### Problem requirements:
Rescale the records starting at the line containing "The image size is (1283, 952)." and ending at the end of the records. Repeat every line, but multiply each coordinate in the answers by 1.75 and round to whole numbers, rounding halves up.

(Stored items)
++++++++++
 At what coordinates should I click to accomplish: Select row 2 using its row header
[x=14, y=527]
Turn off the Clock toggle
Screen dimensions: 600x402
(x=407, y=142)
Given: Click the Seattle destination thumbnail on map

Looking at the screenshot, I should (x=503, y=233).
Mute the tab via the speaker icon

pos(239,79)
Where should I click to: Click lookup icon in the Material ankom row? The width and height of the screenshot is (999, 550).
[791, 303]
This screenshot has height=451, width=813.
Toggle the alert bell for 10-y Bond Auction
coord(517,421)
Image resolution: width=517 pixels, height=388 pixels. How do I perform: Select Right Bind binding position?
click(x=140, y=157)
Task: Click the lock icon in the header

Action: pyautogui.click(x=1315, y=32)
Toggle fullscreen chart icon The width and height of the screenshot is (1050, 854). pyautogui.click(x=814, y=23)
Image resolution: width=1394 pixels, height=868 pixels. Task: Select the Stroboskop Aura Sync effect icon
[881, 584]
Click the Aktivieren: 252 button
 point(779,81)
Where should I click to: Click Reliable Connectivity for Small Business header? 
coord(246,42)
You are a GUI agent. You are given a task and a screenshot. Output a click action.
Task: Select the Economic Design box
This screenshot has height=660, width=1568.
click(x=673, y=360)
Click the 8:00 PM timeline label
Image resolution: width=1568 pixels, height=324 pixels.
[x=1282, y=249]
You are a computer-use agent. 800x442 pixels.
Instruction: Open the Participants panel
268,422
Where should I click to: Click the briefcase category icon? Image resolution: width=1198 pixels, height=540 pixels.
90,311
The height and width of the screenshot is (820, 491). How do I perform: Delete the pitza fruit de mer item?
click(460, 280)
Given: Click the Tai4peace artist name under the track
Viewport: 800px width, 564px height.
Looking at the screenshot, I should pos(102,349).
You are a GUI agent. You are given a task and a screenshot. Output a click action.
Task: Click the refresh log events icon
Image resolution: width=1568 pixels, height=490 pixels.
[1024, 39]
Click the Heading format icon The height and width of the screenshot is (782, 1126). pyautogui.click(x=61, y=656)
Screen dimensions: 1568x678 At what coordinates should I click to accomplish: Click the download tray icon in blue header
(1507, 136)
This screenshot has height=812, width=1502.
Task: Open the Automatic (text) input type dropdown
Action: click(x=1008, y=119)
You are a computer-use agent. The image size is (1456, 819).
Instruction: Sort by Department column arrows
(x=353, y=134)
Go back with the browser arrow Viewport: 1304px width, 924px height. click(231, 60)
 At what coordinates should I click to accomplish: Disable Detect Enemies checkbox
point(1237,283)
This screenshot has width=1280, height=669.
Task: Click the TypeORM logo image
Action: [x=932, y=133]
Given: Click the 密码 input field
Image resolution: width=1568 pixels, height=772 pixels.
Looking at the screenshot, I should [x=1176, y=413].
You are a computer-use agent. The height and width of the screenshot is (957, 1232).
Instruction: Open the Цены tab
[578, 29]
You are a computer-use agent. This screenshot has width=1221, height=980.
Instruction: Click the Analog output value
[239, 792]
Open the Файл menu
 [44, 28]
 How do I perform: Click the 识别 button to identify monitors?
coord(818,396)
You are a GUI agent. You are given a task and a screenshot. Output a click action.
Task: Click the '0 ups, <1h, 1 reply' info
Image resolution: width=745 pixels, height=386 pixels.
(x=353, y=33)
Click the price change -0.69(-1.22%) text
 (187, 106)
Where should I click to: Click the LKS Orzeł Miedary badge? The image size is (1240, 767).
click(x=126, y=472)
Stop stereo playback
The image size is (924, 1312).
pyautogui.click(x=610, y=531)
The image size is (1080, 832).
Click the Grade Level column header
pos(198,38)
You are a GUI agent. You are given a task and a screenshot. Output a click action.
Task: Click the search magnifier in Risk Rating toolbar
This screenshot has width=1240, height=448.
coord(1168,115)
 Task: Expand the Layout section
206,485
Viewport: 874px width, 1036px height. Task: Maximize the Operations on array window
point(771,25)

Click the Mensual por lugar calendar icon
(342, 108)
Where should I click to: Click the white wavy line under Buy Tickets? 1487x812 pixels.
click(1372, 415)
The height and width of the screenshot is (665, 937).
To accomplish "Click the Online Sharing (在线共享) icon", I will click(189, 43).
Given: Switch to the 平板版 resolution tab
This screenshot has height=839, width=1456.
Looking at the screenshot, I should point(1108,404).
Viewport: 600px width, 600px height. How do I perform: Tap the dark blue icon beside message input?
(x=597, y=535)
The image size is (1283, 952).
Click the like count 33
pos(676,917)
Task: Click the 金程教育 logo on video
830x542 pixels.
++++++++++
### Solved exercise:
The image size is (1283, 952).
Click the like count 33
pos(1183,1605)
Task: Click the 金程教育 logo on video
830x542 pixels.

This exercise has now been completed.